Embarcações de todos os tipos e tamanhos aparecem nas diferentes vistas da baía de Guanabara pintadas pelos viajantes. O Rio de Janeiro era um centro importante de navegação no século XIX e navios de várias nacionalidades estacionavam ali. Mas, em vez de um porto como conhecemos hoje, havia no local atracadouros improvisados que se estendiam ao longo da costa. Centenas de botes, canoas, catraias e faluas (embarcação com cobertura à vela e a remo) transportavam mercadorias e pessoas dos grandes navios até esses atracadouros na praia e vice-versa. Também era muito usado o transporte marítimo entre as diferentes praias da cidade. Se hoje só restaram as rotas de Rio de Janeiro a Niterói, a Ilha de Paquetá ou do Governador, naquele tempo era comum a locomoção por mar de Botafogo ou de São Cristóvão até o centro, trajeto mais rápido e seguro do que por terra.
Na gravura acima, do pintor alemão Johann Moritz Rugendas (1802-1858), vemos uma pequena embarcação chegando ou saindo da praia de Botafogo com senhores bem-vestidos dentro. Já na obra do inglês Henry Chamberlain (1796-1844), abaixo, homens negros remam nas faluas transportando passageiros perto da Gloria.
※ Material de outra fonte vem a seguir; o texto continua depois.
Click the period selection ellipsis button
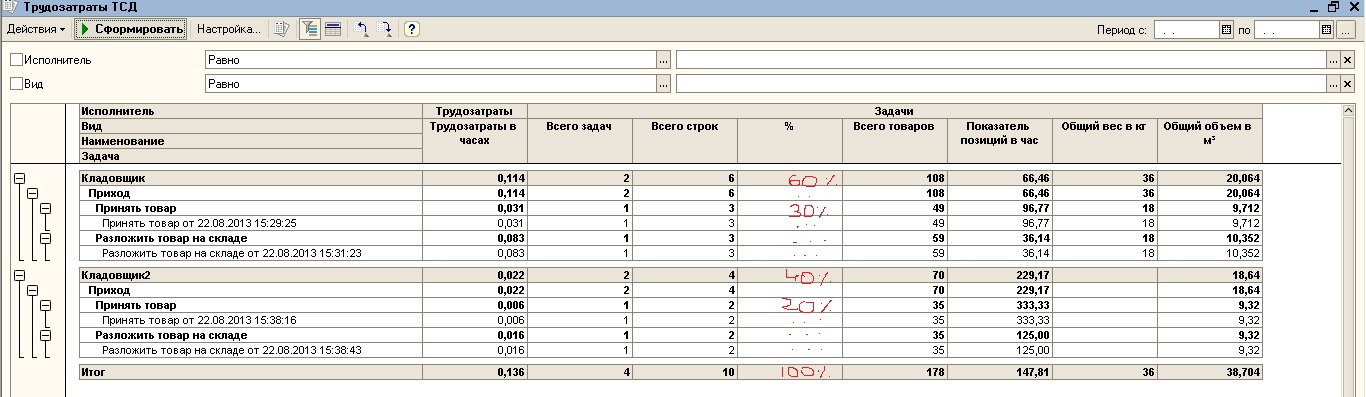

Muitos escravizados que trabalhavam no sistema de ganho exerciam o trabalho de remadores, já que a demanda era grande e essa era uma maneira de conseguir dinheiro para dar a seus proprietários. Mas também escravizados eram alugados por seus senhores ou eram obrigados a trabalhar nos botes quando estes eram proprietários de alguma embarcação. Os escravizados disputavam trabalho com os libertos e também com imigrantes brancos, principalmente os que chegavam ao Brasil como clandestinos e essa era uma maneira de começar a vida no novo país. Os barcos a vapor só começariam a trafegar na linha Rio de Janeiro-Niterói em 1835 mas, pelo custo alto e a falta de mão de obra especializada, levaria bastante tempo para que se tornassem o meio de transporte mais comum na baía de Guanabara.
A praia de Don Manuel, na pintura (acima) de 1823, atribuída ao francês Félix-Émile Taunay (1795-1881), era das mais movimentadas e, como é possível ver, até animais eram transportados por ali. Também era o local de chegada de muitos passageiros de navios estrangeiros, que eram encaminhados aos hotéis. Um movimento grande ainda se vê na gravura (abaixo) de 1847, do também francês Adolphe d'Hastrel (1805-1874), que mostra a mesma praia e o ancoradouro do cais Pharoux, batizado pelo hotel elegante construído ali pelo francês Louis Dominique Pharoux (?-1867), onde atualmente é a Praça XV.
"As dificuldades de desembarcar eram crônicas e as reclamações, constantes. Não importava se se chegava de falua, bote ou vapor, os passageiros tinham que passar das embarcações para as pontes de atracação e daí chegar até terra firme. Essas pontes eram construídas de madeira e sua manutenção não era frequente, uma vez que encontramos algumas reclamações sobre o estado delas. As pontes de pedra passaram a ser utilizadas com a introdução do vapor, que exigiu que elas fossem maiores e mais resistentes", escreveu o historiador Edilson Nunes dos Santos Junior em sua tese Sobre as águas da Guanabara: transporte e trabalho no Rio de Janeiro do século XIX 1835-1845 (Universidade Federal Fluminense, 2016).
A praia da Saúde também era das mais movimentadas e englobava o espaço que hoje se chama de Gamboa. Ali, além de ter uma grande quantidade de botes e canoas circulando entre os navios fundeados, também era local de reparo e construção de embarcações. Na gravura (abaixo) de 1861, do fotógrafo francês Victor Frond (1821-1881), é possível ter uma ideia desse movimento. Todas essas praias do centro do Rio que serviam de pontos de embarque e desembarque de mercadorias e pessoas, como a de São Cristóvão, Don Manuel, Saúde e Prainha, entre outras, desapareceram com as reformas feitas na cidade, principalmente com a construção do porto do Rio de Janeiro, a partir de 1903.